Longtime David Rockefeller associate Kissinger approves of Trump’s lust for Mideast oil, having made U.S. domination of the Arabian Gulf a foreign policy priority. The result is too much carbon in the atmosphere and endless warfare. Rockefeller lives on at 100, but the next generation’s Abby Rockefeller is in her seventies and a revolutionary.
Momentum is everything in political revolutions. Powering the present demand for fundamental change are the traditional causes – intolerable social and economic conditions. But added to these motivators and putting them in the shade is the poisoning of the environment Rachel Carson documented in 1962’s “Silent Spring,” now at a critical stage. Every day, 130 species become extinct.
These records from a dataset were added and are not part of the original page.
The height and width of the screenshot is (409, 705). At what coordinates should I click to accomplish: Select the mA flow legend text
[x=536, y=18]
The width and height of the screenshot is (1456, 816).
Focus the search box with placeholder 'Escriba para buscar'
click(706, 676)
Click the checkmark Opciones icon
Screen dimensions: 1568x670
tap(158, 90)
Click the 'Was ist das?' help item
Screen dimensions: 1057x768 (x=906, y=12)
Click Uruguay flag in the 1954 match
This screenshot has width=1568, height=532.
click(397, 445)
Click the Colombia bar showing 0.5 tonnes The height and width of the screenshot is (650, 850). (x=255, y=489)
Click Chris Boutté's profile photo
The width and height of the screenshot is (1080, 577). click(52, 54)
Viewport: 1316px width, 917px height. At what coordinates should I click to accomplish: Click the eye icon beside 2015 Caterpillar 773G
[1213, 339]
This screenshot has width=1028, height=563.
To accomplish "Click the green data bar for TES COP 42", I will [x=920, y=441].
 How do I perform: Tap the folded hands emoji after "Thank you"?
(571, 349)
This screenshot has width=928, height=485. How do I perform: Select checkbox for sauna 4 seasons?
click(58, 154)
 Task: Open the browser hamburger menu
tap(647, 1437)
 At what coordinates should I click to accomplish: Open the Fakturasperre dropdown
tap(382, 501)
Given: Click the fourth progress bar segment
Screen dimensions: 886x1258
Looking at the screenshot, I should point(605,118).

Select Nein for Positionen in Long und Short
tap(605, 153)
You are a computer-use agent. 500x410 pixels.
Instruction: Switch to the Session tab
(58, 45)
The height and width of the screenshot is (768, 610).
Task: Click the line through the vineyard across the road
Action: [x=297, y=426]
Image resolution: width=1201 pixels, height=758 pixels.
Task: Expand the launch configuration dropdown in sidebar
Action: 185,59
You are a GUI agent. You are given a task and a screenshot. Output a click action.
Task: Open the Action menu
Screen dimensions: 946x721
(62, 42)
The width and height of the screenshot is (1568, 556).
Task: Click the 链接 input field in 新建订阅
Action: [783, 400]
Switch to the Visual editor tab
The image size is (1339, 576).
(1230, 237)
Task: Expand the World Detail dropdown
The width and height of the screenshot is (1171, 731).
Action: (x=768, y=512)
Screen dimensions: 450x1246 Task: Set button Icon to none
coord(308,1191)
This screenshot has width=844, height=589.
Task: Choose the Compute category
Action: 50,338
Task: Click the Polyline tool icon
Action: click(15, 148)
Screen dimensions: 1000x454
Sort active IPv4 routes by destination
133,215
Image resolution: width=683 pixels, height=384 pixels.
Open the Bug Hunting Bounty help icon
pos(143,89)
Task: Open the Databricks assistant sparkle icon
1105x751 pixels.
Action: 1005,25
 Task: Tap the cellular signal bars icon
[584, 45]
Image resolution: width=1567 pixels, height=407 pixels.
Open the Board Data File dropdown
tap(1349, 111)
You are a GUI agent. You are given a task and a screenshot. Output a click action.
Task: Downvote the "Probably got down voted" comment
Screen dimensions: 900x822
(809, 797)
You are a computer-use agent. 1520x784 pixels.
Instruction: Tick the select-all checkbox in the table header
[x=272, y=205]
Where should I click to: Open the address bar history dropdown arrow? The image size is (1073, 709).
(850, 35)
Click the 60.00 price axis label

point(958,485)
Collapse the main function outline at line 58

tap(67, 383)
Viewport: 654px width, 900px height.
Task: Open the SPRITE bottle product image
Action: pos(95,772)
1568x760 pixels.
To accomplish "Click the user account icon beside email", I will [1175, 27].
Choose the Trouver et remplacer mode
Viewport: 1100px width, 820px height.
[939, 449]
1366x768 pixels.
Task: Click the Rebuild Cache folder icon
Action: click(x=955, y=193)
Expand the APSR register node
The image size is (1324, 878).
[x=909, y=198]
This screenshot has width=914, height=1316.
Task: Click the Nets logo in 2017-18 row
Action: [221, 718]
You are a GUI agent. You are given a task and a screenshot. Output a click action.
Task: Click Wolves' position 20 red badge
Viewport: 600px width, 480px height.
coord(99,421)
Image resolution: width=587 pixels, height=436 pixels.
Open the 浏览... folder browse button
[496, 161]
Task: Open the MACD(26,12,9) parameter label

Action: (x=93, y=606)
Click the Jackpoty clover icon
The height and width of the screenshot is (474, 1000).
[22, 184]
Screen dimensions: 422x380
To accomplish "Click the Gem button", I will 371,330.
Trump’s momentum is also fueled by economic and social injustice as felt by his middle-and-working-class supporters. It may propel him to the White House. In recent polls, Trump has caught up to Clinton’s lead or overtaken her, a trend likely to continue along with more Clinton primary losses to Sanders.
If Trump is beating Clinton in the polls at the end of July, superdelegates at the Democratic convention, especially those on the ballot in November, may well become revolutionaries and nominate Sanders rather than lose the presidency to Trump and more seats in Congress to Republicans.